PROMPT - Copy every line of the records below, reproducing each one character for character and keeping the original order.

INPUT MATERIAL -
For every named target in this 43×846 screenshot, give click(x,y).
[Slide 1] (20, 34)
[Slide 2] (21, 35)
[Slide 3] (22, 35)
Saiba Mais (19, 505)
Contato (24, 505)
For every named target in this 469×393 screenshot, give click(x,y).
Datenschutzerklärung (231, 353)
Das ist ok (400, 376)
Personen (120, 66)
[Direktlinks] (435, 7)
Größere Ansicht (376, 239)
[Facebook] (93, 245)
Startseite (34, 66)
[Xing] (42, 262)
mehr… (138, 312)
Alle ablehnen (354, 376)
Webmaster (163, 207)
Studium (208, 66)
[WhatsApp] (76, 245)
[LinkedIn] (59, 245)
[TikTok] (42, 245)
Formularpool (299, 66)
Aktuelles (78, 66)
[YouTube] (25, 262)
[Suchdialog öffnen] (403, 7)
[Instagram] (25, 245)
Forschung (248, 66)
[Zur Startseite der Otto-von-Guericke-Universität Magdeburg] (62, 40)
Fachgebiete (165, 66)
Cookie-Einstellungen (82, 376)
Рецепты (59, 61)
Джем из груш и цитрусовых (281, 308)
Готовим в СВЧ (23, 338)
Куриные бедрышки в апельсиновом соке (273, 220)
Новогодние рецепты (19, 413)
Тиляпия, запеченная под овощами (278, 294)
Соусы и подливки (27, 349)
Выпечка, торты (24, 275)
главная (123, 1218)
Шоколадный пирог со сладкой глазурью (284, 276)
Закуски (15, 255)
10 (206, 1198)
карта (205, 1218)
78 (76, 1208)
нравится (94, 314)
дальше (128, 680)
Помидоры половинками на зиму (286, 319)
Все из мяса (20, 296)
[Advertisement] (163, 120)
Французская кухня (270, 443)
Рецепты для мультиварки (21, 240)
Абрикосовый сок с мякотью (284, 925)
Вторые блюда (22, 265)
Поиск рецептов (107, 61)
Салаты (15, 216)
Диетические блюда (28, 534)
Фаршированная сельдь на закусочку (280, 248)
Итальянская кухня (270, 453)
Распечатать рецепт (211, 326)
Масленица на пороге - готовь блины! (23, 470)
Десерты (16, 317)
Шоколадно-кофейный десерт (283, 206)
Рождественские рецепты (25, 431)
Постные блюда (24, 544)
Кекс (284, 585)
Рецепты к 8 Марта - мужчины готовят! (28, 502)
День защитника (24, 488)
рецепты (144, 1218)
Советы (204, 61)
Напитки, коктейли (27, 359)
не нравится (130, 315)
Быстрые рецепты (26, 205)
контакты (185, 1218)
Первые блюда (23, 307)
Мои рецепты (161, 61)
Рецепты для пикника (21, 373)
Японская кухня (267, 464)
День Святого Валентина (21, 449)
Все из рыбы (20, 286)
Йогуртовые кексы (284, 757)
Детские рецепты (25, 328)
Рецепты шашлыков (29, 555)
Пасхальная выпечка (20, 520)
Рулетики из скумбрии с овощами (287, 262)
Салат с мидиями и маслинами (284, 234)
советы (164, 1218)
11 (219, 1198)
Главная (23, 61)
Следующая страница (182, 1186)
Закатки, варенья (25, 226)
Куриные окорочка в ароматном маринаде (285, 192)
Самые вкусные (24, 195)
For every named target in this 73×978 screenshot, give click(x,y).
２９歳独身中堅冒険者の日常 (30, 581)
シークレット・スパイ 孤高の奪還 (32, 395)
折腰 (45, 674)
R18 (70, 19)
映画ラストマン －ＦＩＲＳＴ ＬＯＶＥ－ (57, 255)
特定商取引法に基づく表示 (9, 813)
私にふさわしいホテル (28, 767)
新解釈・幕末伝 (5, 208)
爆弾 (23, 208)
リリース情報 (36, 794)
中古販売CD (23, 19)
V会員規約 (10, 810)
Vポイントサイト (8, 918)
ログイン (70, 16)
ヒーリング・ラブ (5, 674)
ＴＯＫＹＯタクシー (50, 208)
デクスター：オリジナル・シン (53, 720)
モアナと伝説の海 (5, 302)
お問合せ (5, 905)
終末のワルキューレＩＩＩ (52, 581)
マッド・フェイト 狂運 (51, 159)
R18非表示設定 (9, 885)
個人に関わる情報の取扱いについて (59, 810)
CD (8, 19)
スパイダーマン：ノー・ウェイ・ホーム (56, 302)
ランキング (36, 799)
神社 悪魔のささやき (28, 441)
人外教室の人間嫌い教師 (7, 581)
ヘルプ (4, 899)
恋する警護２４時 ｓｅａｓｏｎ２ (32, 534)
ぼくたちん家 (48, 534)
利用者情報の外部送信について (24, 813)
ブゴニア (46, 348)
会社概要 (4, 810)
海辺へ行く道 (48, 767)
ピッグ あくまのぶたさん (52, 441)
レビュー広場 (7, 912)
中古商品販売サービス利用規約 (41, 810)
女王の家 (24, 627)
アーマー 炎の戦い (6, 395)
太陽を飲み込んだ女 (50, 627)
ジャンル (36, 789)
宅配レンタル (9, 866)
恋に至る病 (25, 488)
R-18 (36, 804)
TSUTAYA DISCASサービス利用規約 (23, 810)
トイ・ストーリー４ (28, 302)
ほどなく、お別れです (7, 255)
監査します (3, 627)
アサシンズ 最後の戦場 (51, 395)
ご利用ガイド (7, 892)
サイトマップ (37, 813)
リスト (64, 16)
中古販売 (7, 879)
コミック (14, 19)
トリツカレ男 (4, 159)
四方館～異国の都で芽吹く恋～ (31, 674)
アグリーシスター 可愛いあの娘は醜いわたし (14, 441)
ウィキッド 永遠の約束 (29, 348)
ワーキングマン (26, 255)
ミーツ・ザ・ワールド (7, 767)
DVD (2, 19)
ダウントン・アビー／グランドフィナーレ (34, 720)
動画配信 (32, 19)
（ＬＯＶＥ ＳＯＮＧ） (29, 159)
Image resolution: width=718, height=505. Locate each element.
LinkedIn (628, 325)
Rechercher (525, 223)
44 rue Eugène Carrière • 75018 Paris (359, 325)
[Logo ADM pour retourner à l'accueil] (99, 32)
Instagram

OUTPUT FOR THIS TASK -
For every named target in this 43×846 screenshot, give click(x,y).
[Slide 1] (20, 34)
[Slide 2] (21, 35)
[Slide 3] (22, 35)
Saiba Mais (19, 505)
Contato (24, 505)
For every named target in this 469×393 screenshot, give click(x,y).
Datenschutzerklärung (231, 353)
Das ist ok (400, 376)
Personen (120, 66)
[Direktlinks] (435, 7)
Größere Ansicht (376, 239)
[Facebook] (93, 245)
Startseite (34, 66)
[Xing] (42, 262)
mehr… (138, 312)
Alle ablehnen (354, 376)
Webmaster (163, 207)
Studium (208, 66)
[WhatsApp] (76, 245)
[LinkedIn] (59, 245)
[TikTok] (42, 245)
Formularpool (299, 66)
Aktuelles (78, 66)
[YouTube] (25, 262)
[Suchdialog öffnen] (403, 7)
[Instagram] (25, 245)
Forschung (248, 66)
[Zur Startseite der Otto-von-Guericke-Universität Magdeburg] (62, 40)
Fachgebiete (165, 66)
Cookie-Einstellungen (82, 376)
Рецепты (59, 61)
Джем из груш и цитрусовых (281, 308)
Готовим в СВЧ (23, 338)
Куриные бедрышки в апельсиновом соке (273, 220)
Новогодние рецепты (19, 413)
Тиляпия, запеченная под овощами (278, 294)
Соусы и подливки (27, 349)
Выпечка, торты (24, 275)
главная (123, 1218)
Шоколадный пирог со сладкой глазурью (284, 276)
Закуски (15, 255)
10 (206, 1198)
карта (205, 1218)
78 (76, 1208)
нравится (94, 314)
дальше (128, 680)
Помидоры половинками на зиму (286, 319)
Все из мяса (20, 296)
[Advertisement] (163, 120)
Французская кухня (270, 443)
Рецепты для мультиварки (21, 240)
Абрикосовый сок с мякотью (284, 925)
Вторые блюда (22, 265)
Поиск рецептов (107, 61)
Салаты (15, 216)
Диетические блюда (28, 534)
Фаршированная сельдь на закусочку (280, 248)
Итальянская кухня (270, 453)
Распечатать рецепт (211, 326)
Масленица на пороге - готовь блины! (23, 470)
Десерты (16, 317)
Шоколадно-кофейный десерт (283, 206)
Рождественские рецепты (25, 431)
Постные блюда (24, 544)
Кекс (284, 585)
Рецепты к 8 Марта - мужчины готовят! (28, 502)
День защитника (24, 488)
рецепты (144, 1218)
Советы (204, 61)
Напитки, коктейли (27, 359)
не нравится (130, 315)
Быстрые рецепты (26, 205)
контакты (185, 1218)
Первые блюда (23, 307)
Мои рецепты (161, 61)
Рецепты для пикника (21, 373)
Японская кухня (267, 464)
День Святого Валентина (21, 449)
Все из рыбы (20, 286)
Йогуртовые кексы (284, 757)
Детские рецепты (25, 328)
Рецепты шашлыков (29, 555)
Пасхальная выпечка (20, 520)
Рулетики из скумбрии с овощами (287, 262)
Салат с мидиями и маслинами (284, 234)
советы (164, 1218)
11 (219, 1198)
Главная (23, 61)
Следующая страница (182, 1186)
Закатки, варенья (25, 226)
Куриные окорочка в ароматном маринаде (285, 192)
Самые вкусные (24, 195)
For every named target in this 73×978 screenshot, give click(x,y).
２９歳独身中堅冒険者の日常 (30, 581)
シークレット・スパイ 孤高の奪還 (32, 395)
折腰 (45, 674)
R18 (70, 19)
映画ラストマン －ＦＩＲＳＴ ＬＯＶＥ－ (57, 255)
特定商取引法に基づく表示 (9, 813)
私にふさわしいホテル (28, 767)
新解釈・幕末伝 (5, 208)
爆弾 (23, 208)
リリース情報 (36, 794)
中古販売CD (23, 19)
V会員規約 (10, 810)
Vポイントサイト (8, 918)
ログイン (70, 16)
ヒーリング・ラブ (5, 674)
ＴＯＫＹＯタクシー (50, 208)
デクスター：オリジナル・シン (53, 720)
モアナと伝説の海 (5, 302)
お問合せ (5, 905)
終末のワルキューレＩＩＩ (52, 581)
マッド・フェイト 狂運 (51, 159)
R18非表示設定 (9, 885)
個人に関わる情報の取扱いについて (59, 810)
CD (8, 19)
スパイダーマン：ノー・ウェイ・ホーム (56, 302)
ランキング (36, 799)
神社 悪魔のささやき (28, 441)
人外教室の人間嫌い教師 (7, 581)
ヘルプ (4, 899)
恋する警護２４時 ｓｅａｓｏｎ２ (32, 534)
ぼくたちん家 (48, 534)
利用者情報の外部送信について (24, 813)
ブゴニア (46, 348)
会社概要 (4, 810)
海辺へ行く道 (48, 767)
ピッグ あくまのぶたさん (52, 441)
レビュー広場 (7, 912)
中古商品販売サービス利用規約 (41, 810)
女王の家 (24, 627)
アーマー 炎の戦い (6, 395)
太陽を飲み込んだ女 (50, 627)
ジャンル (36, 789)
宅配レンタル (9, 866)
恋に至る病 (25, 488)
R-18 (36, 804)
TSUTAYA DISCASサービス利用規約 (23, 810)
トイ・ストーリー４ (28, 302)
ほどなく、お別れです (7, 255)
監査します (3, 627)
アサシンズ 最後の戦場 (51, 395)
ご利用ガイド (7, 892)
サイトマップ (37, 813)
リスト (64, 16)
中古販売 (7, 879)
コミック (14, 19)
トリツカレ男 (4, 159)
四方館～異国の都で芽吹く恋～ (31, 674)
アグリーシスター 可愛いあの娘は醜いわたし (14, 441)
ウィキッド 永遠の約束 (29, 348)
ワーキングマン (26, 255)
ミーツ・ザ・ワールド (7, 767)
DVD (2, 19)
ダウントン・アビー／グランドフィナーレ (34, 720)
動画配信 (32, 19)
（ＬＯＶＥ ＳＯＮＧ） (29, 159)
Image resolution: width=718, height=505. Locate each element.
LinkedIn (628, 325)
Rechercher (525, 223)
44 rue Eugène Carrière • 75018 Paris (359, 325)
[Logo ADM pour retourner à l'accueil] (99, 32)
Instagram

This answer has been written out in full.